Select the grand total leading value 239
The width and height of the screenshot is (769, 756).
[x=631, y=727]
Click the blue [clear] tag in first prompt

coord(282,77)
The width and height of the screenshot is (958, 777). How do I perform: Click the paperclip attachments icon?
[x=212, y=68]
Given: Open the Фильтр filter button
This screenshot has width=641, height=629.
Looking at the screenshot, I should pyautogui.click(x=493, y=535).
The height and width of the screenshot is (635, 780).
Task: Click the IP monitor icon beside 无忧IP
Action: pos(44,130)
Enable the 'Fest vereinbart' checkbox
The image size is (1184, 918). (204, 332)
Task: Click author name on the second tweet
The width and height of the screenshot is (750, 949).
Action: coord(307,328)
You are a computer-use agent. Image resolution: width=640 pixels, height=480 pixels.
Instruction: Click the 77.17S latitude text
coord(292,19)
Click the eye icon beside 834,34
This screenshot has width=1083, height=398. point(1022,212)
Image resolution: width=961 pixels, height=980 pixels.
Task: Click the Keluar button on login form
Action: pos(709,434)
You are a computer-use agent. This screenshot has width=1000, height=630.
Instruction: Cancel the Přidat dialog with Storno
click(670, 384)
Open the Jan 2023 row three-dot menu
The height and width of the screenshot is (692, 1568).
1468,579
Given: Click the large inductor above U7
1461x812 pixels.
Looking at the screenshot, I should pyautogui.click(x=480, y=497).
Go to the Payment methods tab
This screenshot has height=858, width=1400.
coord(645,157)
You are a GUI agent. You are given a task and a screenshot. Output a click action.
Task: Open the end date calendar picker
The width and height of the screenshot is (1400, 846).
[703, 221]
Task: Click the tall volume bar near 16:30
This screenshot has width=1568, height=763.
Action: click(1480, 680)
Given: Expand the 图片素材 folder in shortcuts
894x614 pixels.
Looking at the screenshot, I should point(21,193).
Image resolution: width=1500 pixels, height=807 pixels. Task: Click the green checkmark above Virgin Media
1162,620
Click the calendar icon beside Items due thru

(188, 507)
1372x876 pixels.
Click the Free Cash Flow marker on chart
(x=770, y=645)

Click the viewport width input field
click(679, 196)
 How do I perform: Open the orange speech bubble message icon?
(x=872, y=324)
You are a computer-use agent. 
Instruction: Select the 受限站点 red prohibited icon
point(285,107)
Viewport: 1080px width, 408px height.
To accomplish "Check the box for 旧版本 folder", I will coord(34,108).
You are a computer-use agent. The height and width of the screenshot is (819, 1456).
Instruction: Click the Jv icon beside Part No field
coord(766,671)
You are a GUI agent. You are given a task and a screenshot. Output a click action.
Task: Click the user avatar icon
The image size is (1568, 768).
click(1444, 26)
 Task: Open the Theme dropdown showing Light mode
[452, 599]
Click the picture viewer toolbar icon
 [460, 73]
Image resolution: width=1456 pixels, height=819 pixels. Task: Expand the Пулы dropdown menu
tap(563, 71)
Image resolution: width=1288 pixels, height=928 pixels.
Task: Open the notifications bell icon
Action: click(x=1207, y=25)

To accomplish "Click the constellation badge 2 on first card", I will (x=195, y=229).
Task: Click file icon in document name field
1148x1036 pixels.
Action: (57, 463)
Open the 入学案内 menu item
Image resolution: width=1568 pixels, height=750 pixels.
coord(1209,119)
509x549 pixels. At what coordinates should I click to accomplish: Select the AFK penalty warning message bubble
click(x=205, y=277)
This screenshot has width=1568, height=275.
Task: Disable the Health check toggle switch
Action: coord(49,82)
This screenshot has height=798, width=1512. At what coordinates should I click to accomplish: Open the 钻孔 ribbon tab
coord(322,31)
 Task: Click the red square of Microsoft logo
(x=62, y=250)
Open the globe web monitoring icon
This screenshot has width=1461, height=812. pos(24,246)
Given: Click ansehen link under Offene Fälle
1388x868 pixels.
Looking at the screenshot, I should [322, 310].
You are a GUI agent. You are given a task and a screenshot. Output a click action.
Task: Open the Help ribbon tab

INSTRUCTIONS TO FOLLOW — Show each line of the data above that contains the word "beside". Matching is case-sensitive.

RESULT —
Task: Click the IP monitor icon beside 无忧IP
Click the eye icon beside 834,34
Click the calendar icon beside Items due thru
Instruction: Click the Jv icon beside Part No field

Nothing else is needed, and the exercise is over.